═══ RECORDS SHOWN ═══
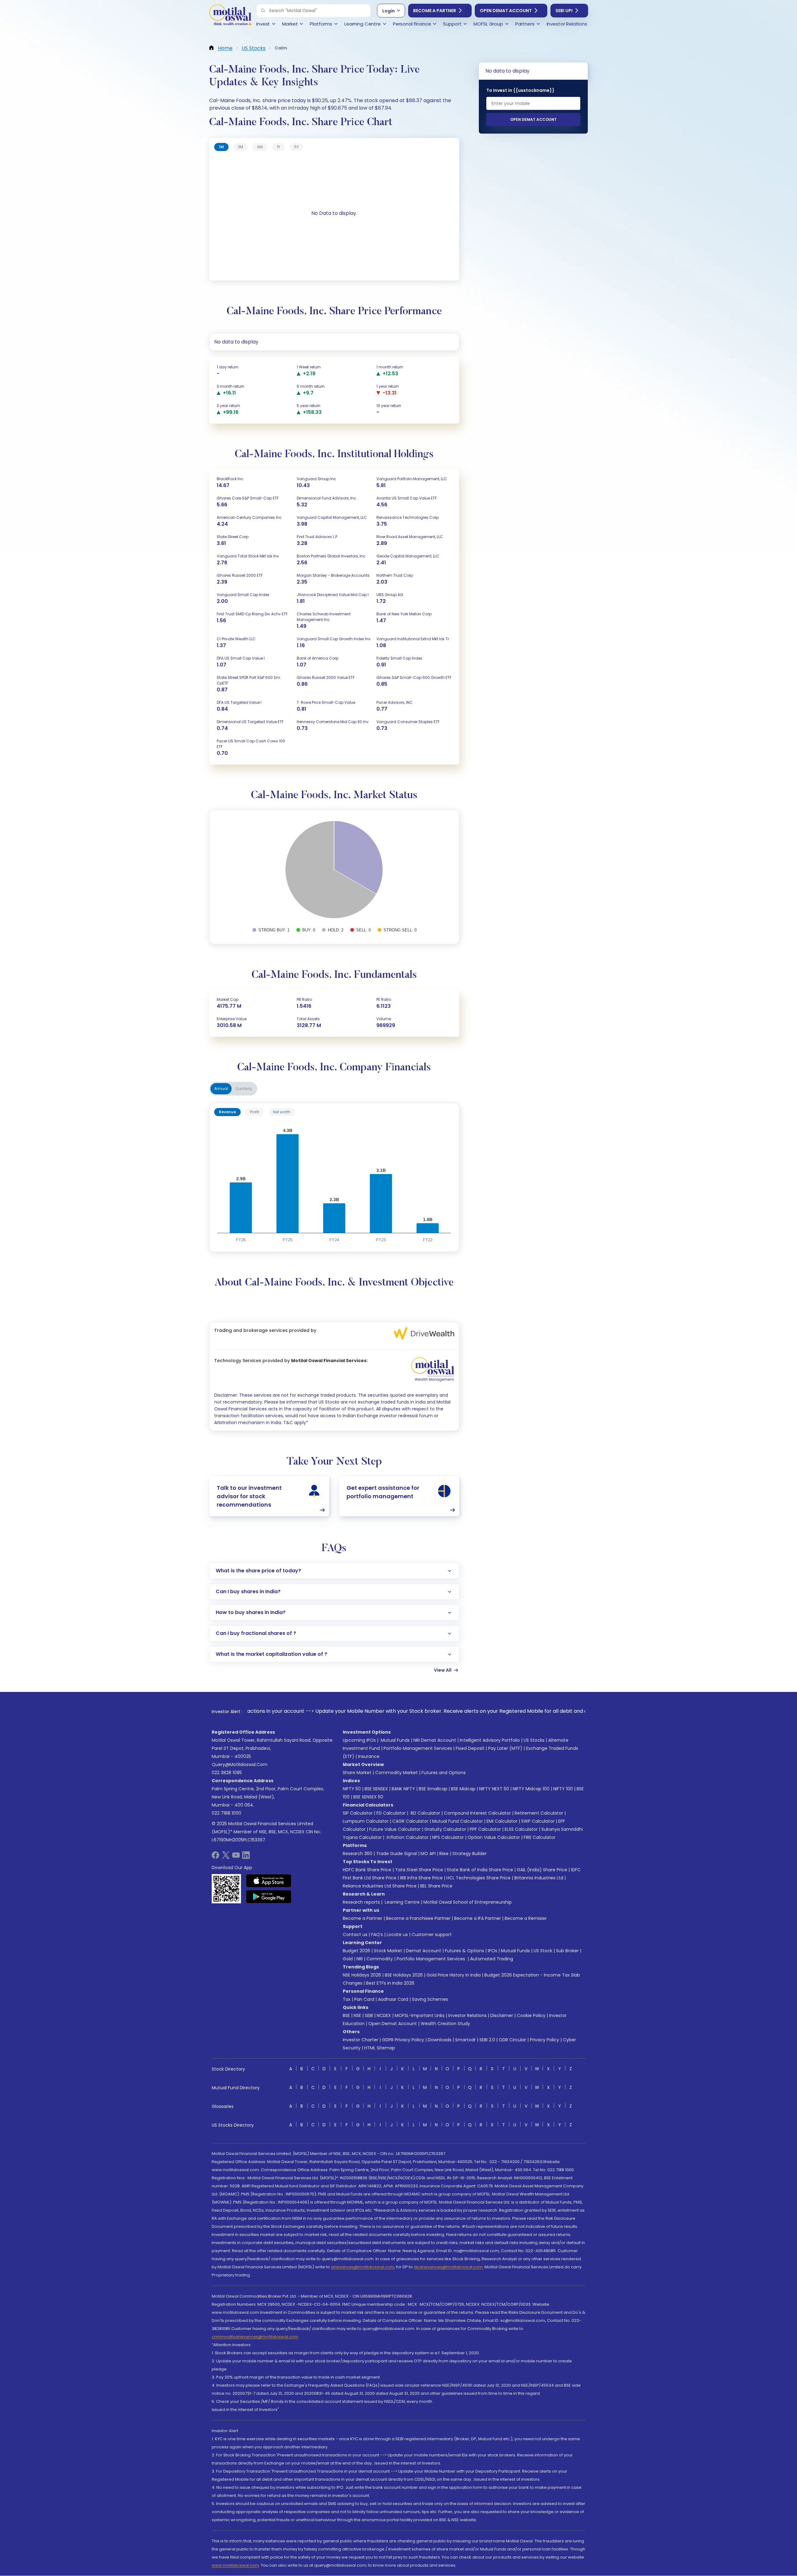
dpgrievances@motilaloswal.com (448, 2267)
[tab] (221, 147)
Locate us (397, 1934)
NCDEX (384, 2015)
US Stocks (534, 1740)
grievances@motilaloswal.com (362, 2267)
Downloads (439, 2040)
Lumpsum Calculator (366, 1821)
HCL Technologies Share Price (478, 1878)
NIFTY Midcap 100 (531, 1789)
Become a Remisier (526, 1918)
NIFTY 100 (563, 1789)
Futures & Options (464, 1951)
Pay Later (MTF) (505, 1748)
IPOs (492, 1951)
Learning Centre (402, 1902)
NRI (359, 1959)
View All (442, 1670)
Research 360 (357, 1853)
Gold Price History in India (454, 1975)
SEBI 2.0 (487, 2040)
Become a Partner (434, 10)
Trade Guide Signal (396, 1853)
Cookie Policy (531, 2015)
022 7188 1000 (226, 1813)
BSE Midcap (463, 1789)
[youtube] (236, 1857)
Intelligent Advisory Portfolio (490, 1740)
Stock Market (388, 1951)
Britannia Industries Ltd (538, 1878)
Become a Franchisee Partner (418, 1918)
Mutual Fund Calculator (457, 1821)
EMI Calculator (502, 1821)
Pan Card (364, 1999)
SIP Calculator (358, 1813)
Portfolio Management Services (418, 1748)
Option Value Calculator (494, 1837)
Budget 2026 (356, 1951)
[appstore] (269, 1880)
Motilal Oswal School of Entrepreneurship (467, 1902)
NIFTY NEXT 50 (494, 1789)
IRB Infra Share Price (421, 1878)
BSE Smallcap (433, 1789)
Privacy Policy (544, 2040)
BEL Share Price (436, 1886)
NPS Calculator (448, 1837)
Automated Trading (491, 1959)
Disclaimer (501, 2015)
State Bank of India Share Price (480, 1870)
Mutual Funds (395, 1740)
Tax (347, 1999)
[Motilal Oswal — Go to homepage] (230, 15)
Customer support (432, 1934)
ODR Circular (512, 2040)
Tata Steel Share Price (419, 1870)
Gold (348, 1959)
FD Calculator (391, 1813)
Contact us (355, 1934)
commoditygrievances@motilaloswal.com (255, 2337)
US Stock (543, 1951)
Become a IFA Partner (477, 1918)
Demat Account (423, 1951)
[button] (263, 10)
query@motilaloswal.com (239, 1764)
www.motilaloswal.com (235, 2565)
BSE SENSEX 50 (368, 1797)
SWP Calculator (537, 1821)
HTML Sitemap (379, 2048)
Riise (444, 1853)
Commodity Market (396, 1772)
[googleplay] (269, 1896)
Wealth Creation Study (445, 2023)
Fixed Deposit (470, 1748)
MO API (428, 1853)
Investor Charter (360, 2040)
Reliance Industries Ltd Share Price (380, 1886)
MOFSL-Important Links (420, 2015)
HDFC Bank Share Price (367, 1870)
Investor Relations (467, 2015)
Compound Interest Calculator (477, 1813)
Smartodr (465, 2040)
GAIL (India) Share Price (542, 1870)
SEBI (369, 2015)
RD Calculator (424, 1813)
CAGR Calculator (410, 1821)
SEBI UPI (564, 10)
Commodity (379, 1959)
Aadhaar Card (393, 1999)
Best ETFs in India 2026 (390, 1983)
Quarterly (243, 1088)
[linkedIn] (246, 1857)
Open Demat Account (506, 10)
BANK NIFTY (403, 1789)
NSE (357, 2015)
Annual (221, 1088)
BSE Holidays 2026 (404, 1975)
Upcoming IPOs (359, 1740)
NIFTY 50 (352, 1789)
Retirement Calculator (539, 1813)
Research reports (361, 1902)
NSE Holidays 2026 (362, 1975)
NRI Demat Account (434, 1740)
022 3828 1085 (227, 1772)
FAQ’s (377, 1934)
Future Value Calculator (395, 1829)
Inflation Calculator (406, 1837)
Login (388, 11)
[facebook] (215, 1857)
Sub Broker (567, 1951)
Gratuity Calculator (445, 1829)
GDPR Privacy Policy (403, 2040)
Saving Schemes (430, 1999)
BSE (346, 2015)
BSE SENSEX (376, 1789)
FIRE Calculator (539, 1837)
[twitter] (226, 1857)
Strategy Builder (469, 1853)
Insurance (369, 1756)
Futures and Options (444, 1772)
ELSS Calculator (521, 1829)
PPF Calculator (485, 1829)
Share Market (357, 1772)
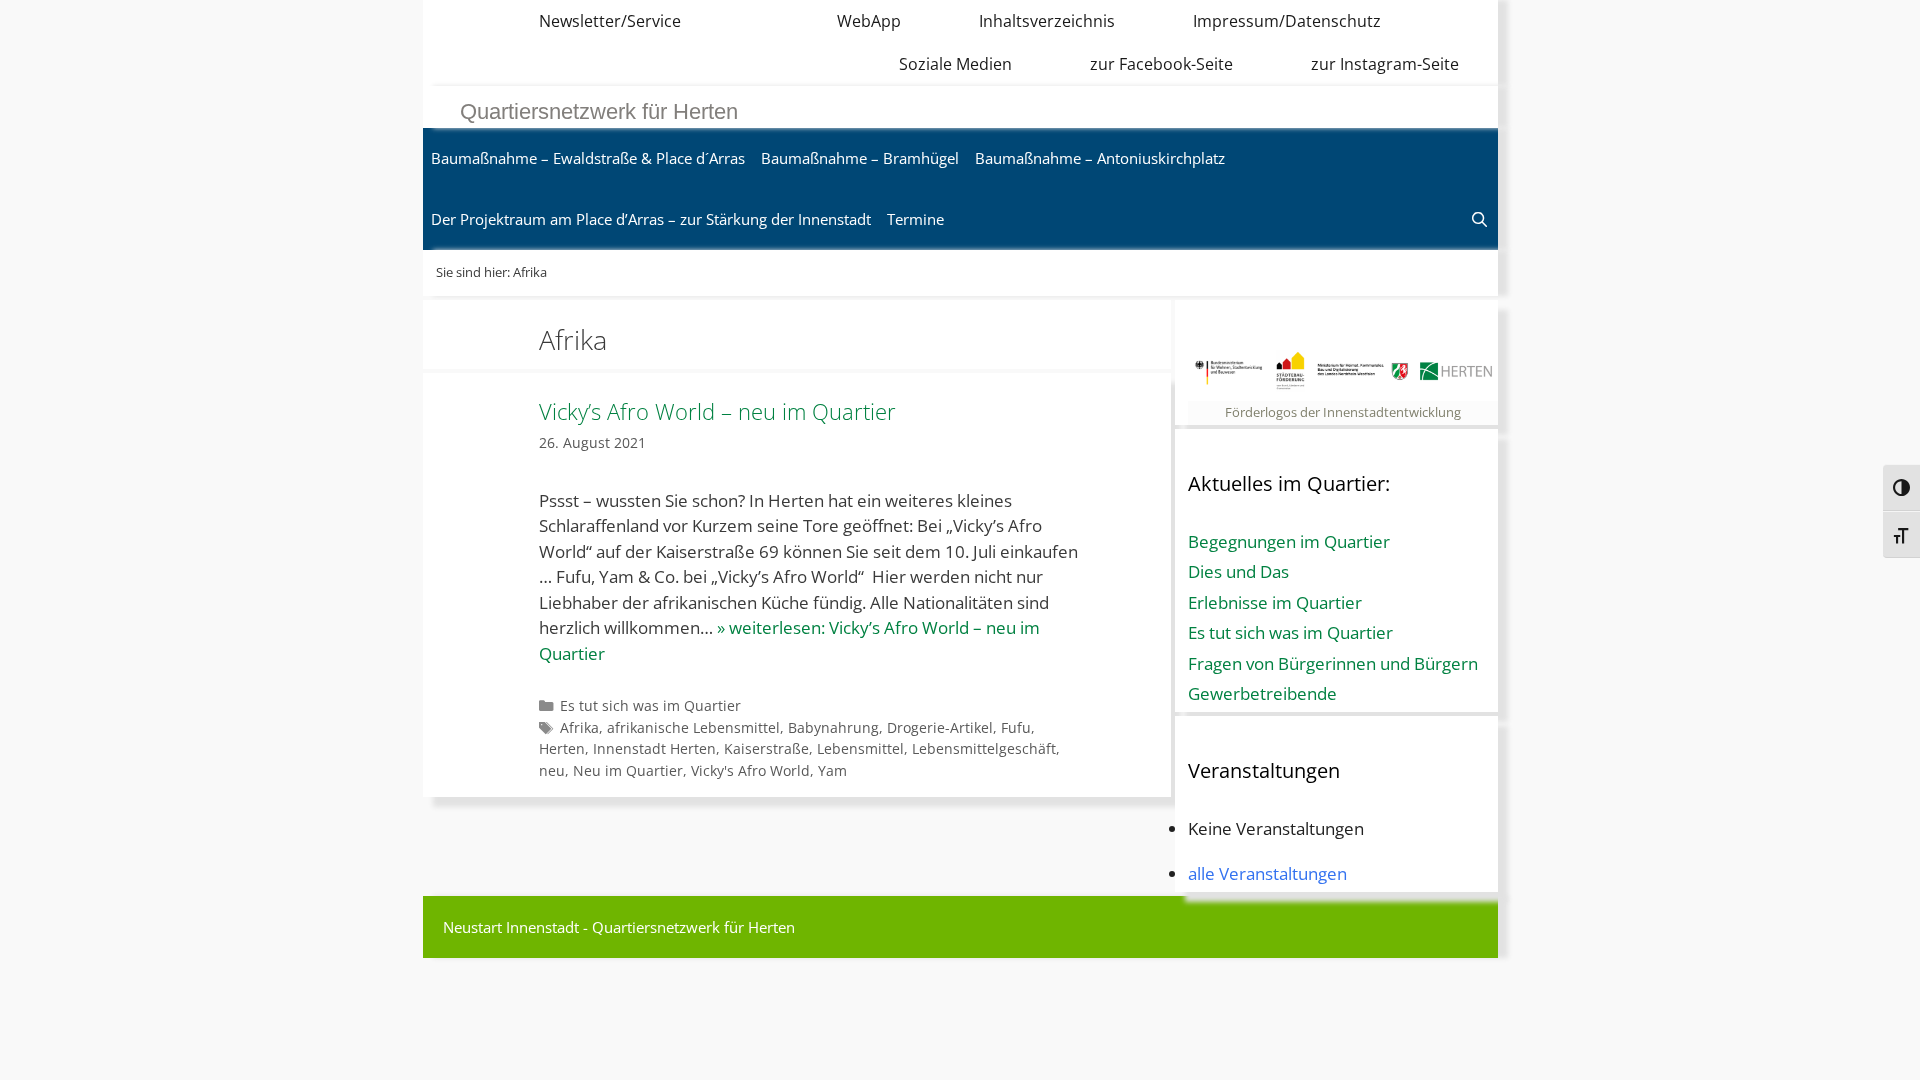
═══
**WHAT YOU WILL DO**
Give back, word for word, only the lines above from the line holding "Downloads (439, 2040)" to the line holding "Research 360 (357, 1853)", both included.

**EXERCISE RESPONSE**
Downloads (439, 2040)
Lumpsum Calculator (366, 1821)
HCL Technologies Share Price (478, 1878)
NIFTY Midcap 100 (531, 1789)
Become a Remisier (526, 1918)
NIFTY 100 (563, 1789)
Futures & Options (464, 1951)
Pay Later (MTF) (505, 1748)
IPOs (492, 1951)
Learning Centre (402, 1902)
NRI (359, 1959)
View All (442, 1670)
Research 360 (357, 1853)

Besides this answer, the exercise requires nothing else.